Paul, on the other hand, shrugs off their attack, because he is not so superficial as to let the insults of false teachers get him down. He says “the love of Christ constrains” him. The word “constrain” literally means “to hold together.” The love he has for Christ (and Christ’s love for him) is the glue that keeps him together. He doesn’t need the approval of men, only the approval of God. Paul’s perspective is not to worry about what his enemies think about him. He has bigger fish to fry: The whole world is dead and in need of the life which Christ provides.
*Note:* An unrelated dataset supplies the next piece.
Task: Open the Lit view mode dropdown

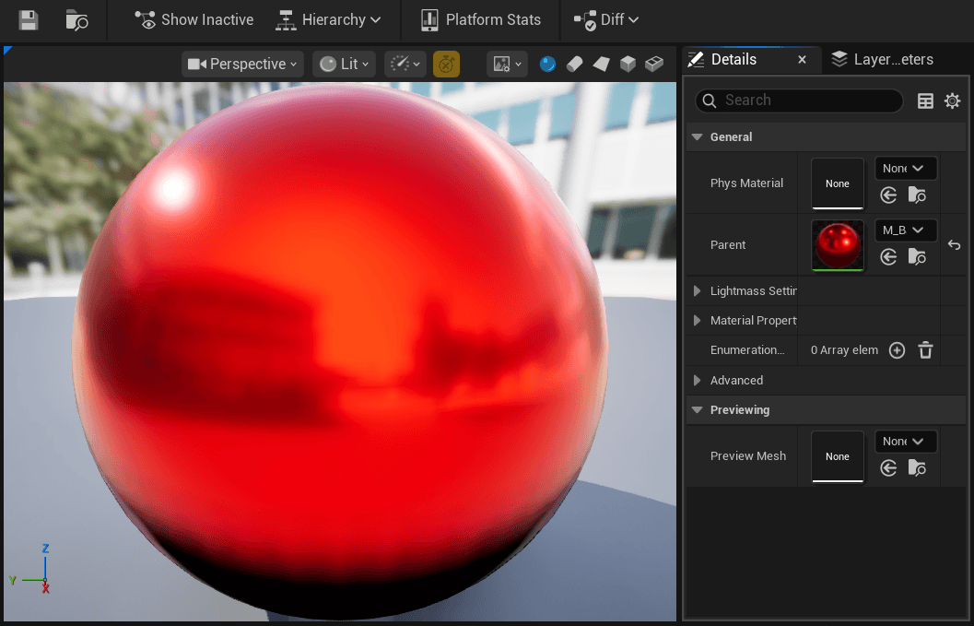Action: (345, 65)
Who has time for trivial arguments when you’re trying to preach the Gospel to a lost and dying world?! Listen to the next verse…

  And that He died for all, that they which live should not henceforth live unto themselves, but unto Him which died for them, and rose again.

(2 Corinthians 5:15)

A life that is devoted to caring what other people think and say about you is not just a shallow life, but a wasted one too. Jesus did not die just so we could continue living for ourselves. Living for ourselves is what put Jesus on the cross in the first place! Jesus died and rose again for all so that we could live for Him, live with Him, and live in Him. That’s all that matters. That’s the perspective we need to have. When we do, the troubles of this world are exposed as petty things not worth bothering with.